To the Editor—Hospital-associated transmission is an important route of spreading the 2019 novel coronavirus SARS-CoV-2 and pneumonia (coronavirus disease 2019, COVID-19).Reference Chan, Yuan and Kok1 Healthcare workers (HCWs) are at high risk while combating COVID-19 at the very front line, and nosocomial outbreaks among HCWs are not unusual in similar settings. The 2003 severe acute respiratory syndrome (SARS) outbreak led to >966 HCW infections with 1.4% deaths in mainland China.2 As of February 11, 2020, 3,019 HCWs might have been infected with SARS-CoV-2 in China, and 1,716 HCW cases of COVID-19 have been confirmed by nucleic acid testing.3 At least 6 HCWs have died, including the famous whistleblower Dr Li Wenliang. In view of this severe situation, we are recommending urgent interventions to help to protect HCWs.
A few aspects of COVID-19 have created a more severe situation than expected among HCWs. First, many infected individuals present with a typical symptoms, such as gastrointestinal symptoms and fatigue, or are asymptomatic.4 This situation may lead to a lack of recognition of the infection while patients are highly contagious. Furthermore, HCWs have not been not well prepared for this sudden COVID-19 outbreak, especially in departments other than infectious diseases. In Wuhan at the beginning of the outbreak, there was a general lack of awareness among HCWs to take precautions, and inadequate training among HCWs was noted, with staff incorrectly wearing personal protective equipment (PPE). In fact, ~30 HCWs in the Wuhan Mental Health Hospital were reported to be infected.5 Third, no point-of-care diagnostic assay was available in hospitals before late January 2019. In addition, the positive rate of the SARS-CoV-2 nucleic acid test kit remains relatively low even at present, and many patients have been diagnosed after >4 tests. These factors led to a diagnostic delay and opportunities for exposure among HCWs. Fourth, a good many tertiary and secondary hospitals are experiencing shortages of PPE and are calling for donations. HCWs have to use daily plastic products (photographic film, plastic wrap, file bag, and so forth) to make simple PPE. Lastly, some COVID-19 patients were admitted to the other departments by concealing their epidemiological history, which led to unnecessary exposure of HCWs.

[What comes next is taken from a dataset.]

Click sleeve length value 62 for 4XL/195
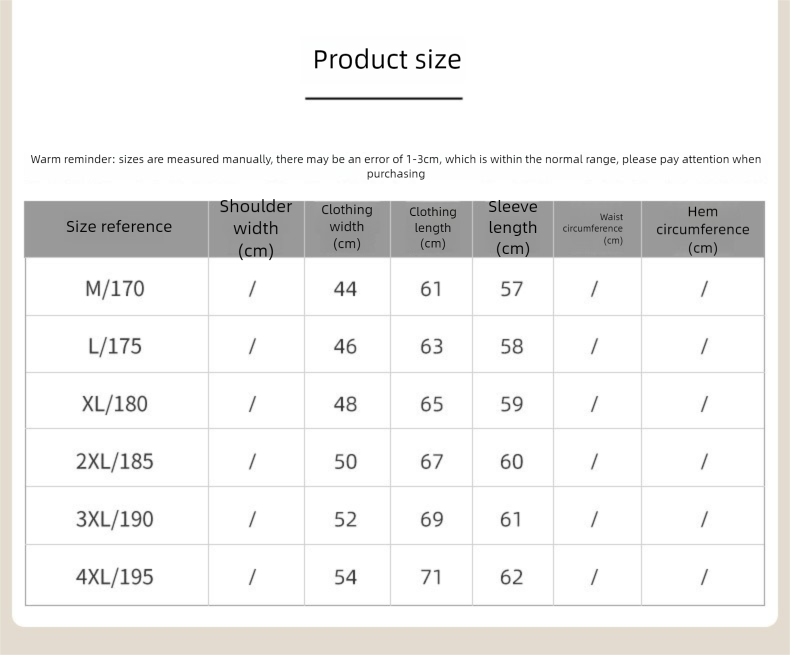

Much can be done! We hope all countries and all people in the world can support the brave men and women on the front line of combating SARS-CoV-2. More PPE should be produced or imported, and it should be delivered to hospitals quickly. Training of HCWs to identify suspicious cases and to use PPE properly is urgently needed, especially for HCWs in departments other than infectious diseases. Furthermore, concealing medical history should have legal consequences.